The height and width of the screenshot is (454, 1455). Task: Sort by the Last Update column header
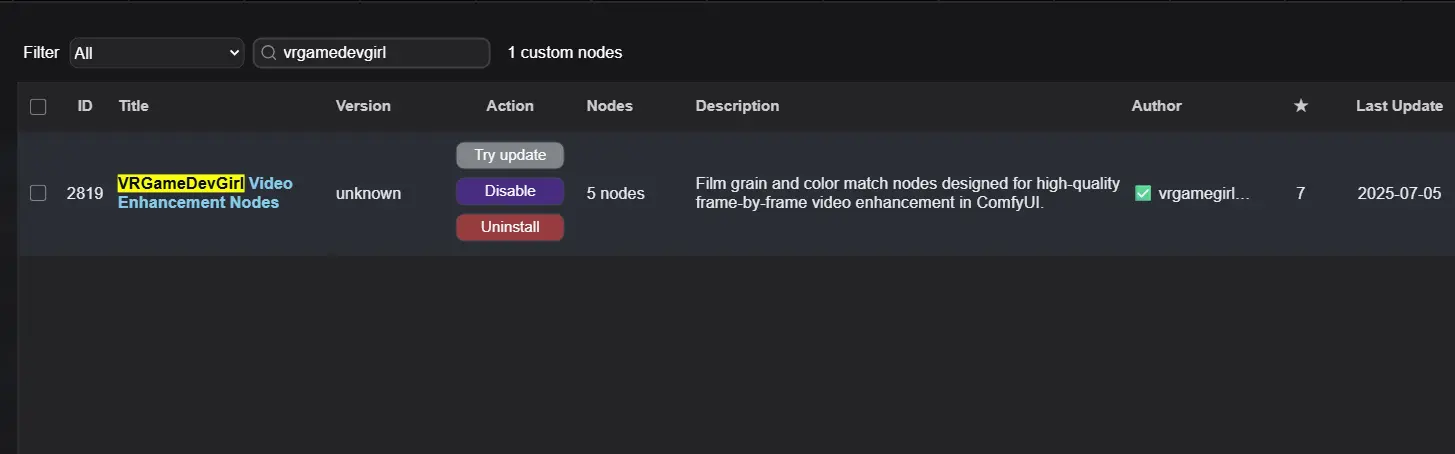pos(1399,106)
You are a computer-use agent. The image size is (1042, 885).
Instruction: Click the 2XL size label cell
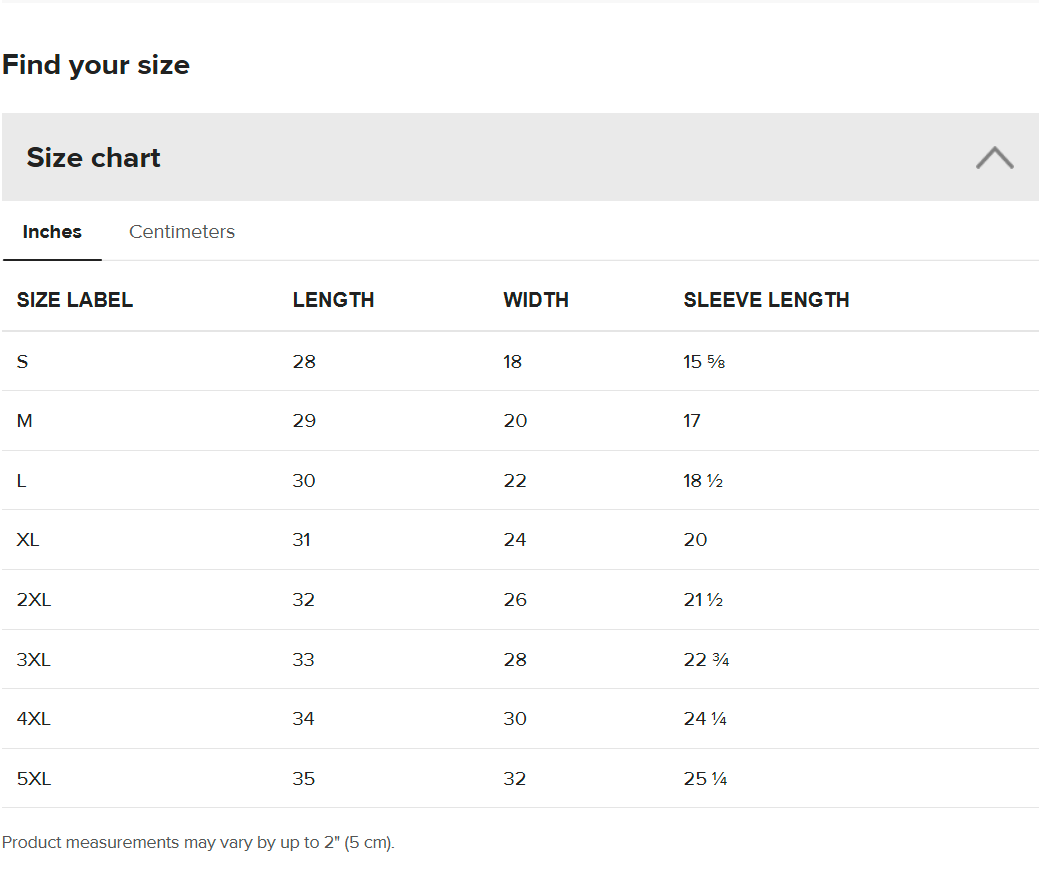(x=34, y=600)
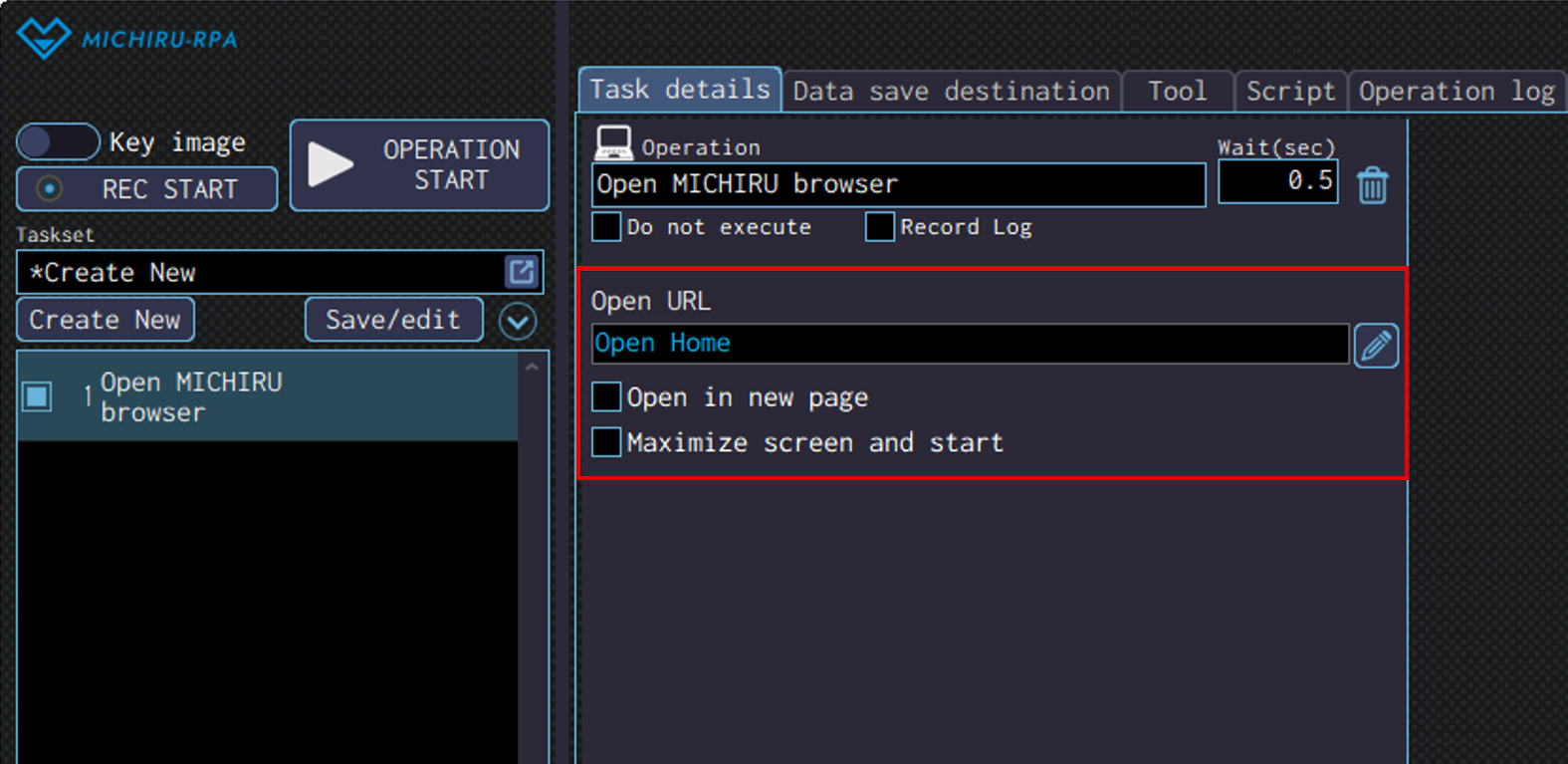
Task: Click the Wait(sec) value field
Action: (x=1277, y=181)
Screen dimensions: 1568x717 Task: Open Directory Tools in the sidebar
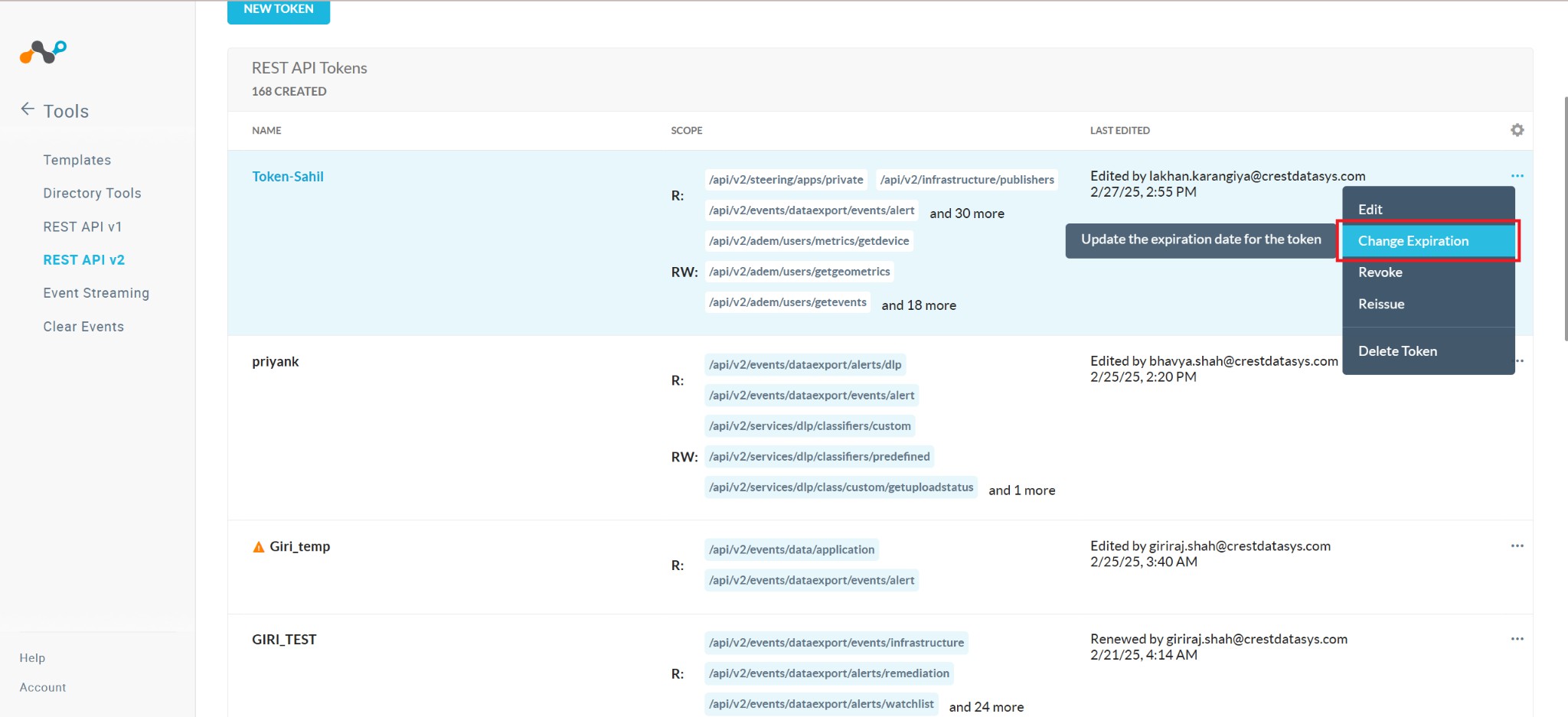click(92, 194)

++++++++++++++++++++

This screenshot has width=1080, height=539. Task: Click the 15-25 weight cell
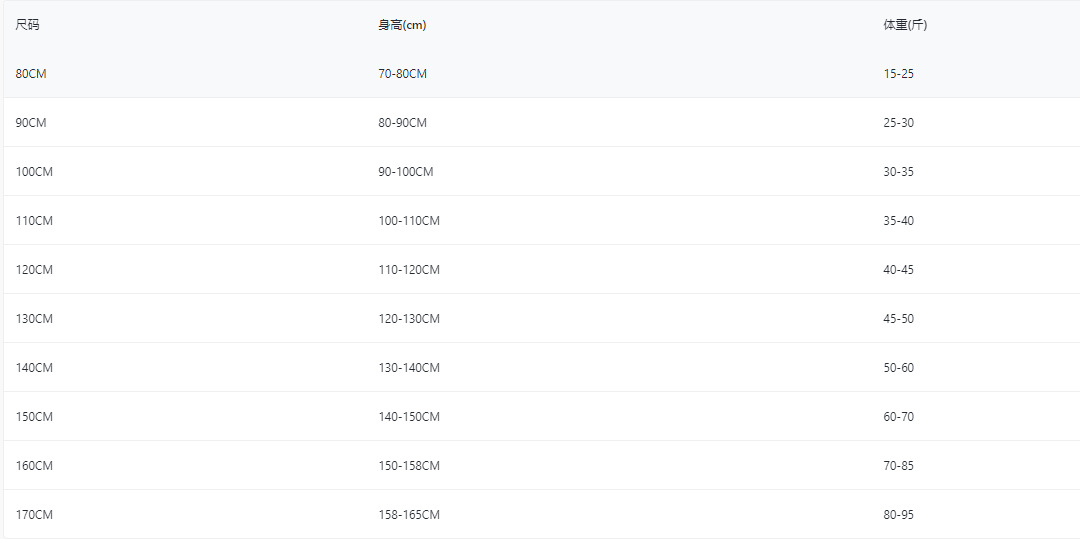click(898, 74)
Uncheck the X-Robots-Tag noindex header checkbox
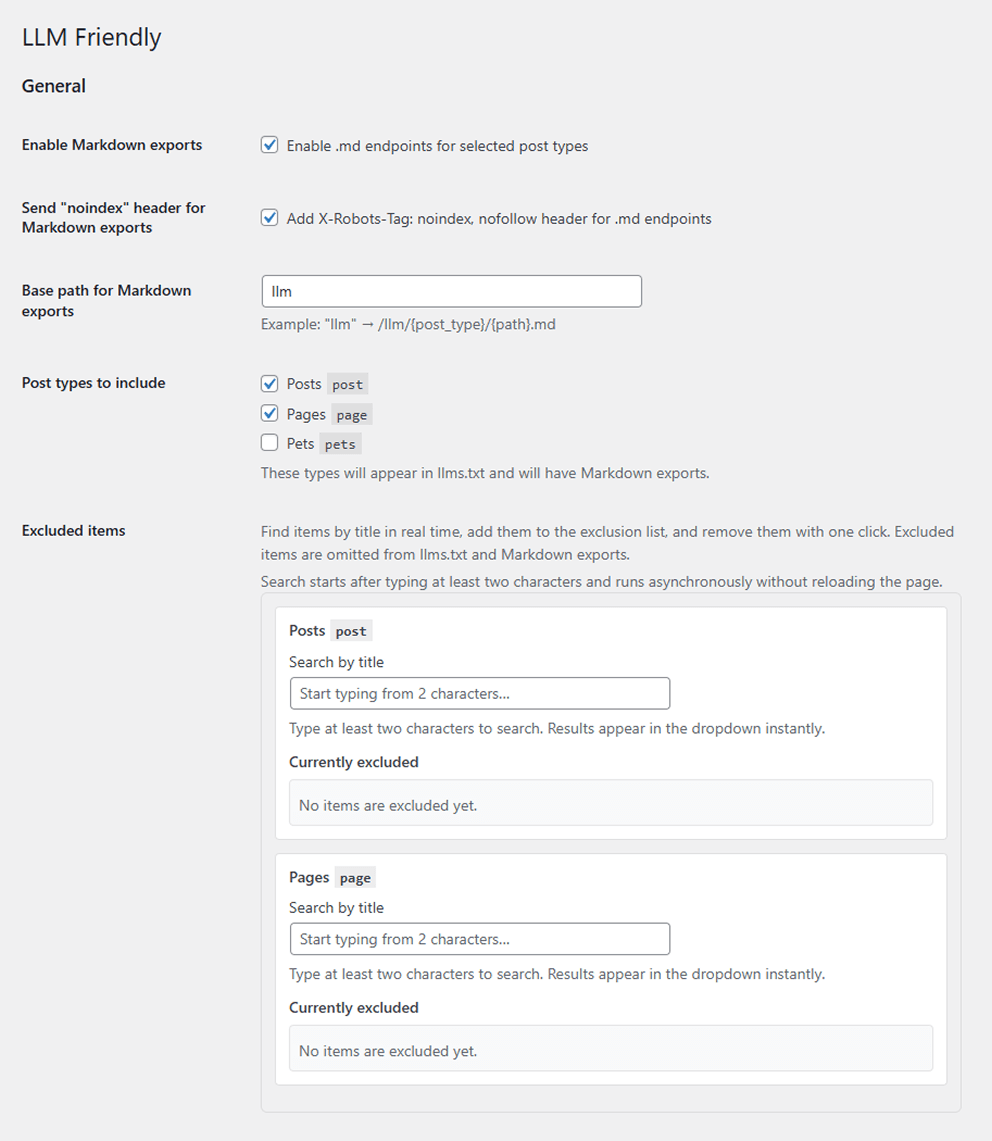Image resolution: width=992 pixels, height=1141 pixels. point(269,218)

++++++++++++++++++++

WORK TASK:
Print the line above containing "The height and", the line containing "You are a computer-use", and everything between them, exactly as written. Pictures stay out.

ANSWER SPACE:
The height and width of the screenshot is (454, 1455). Task: Sort by the Last Update column header
pos(1399,106)
You are a computer-use agent. The image size is (1042, 885).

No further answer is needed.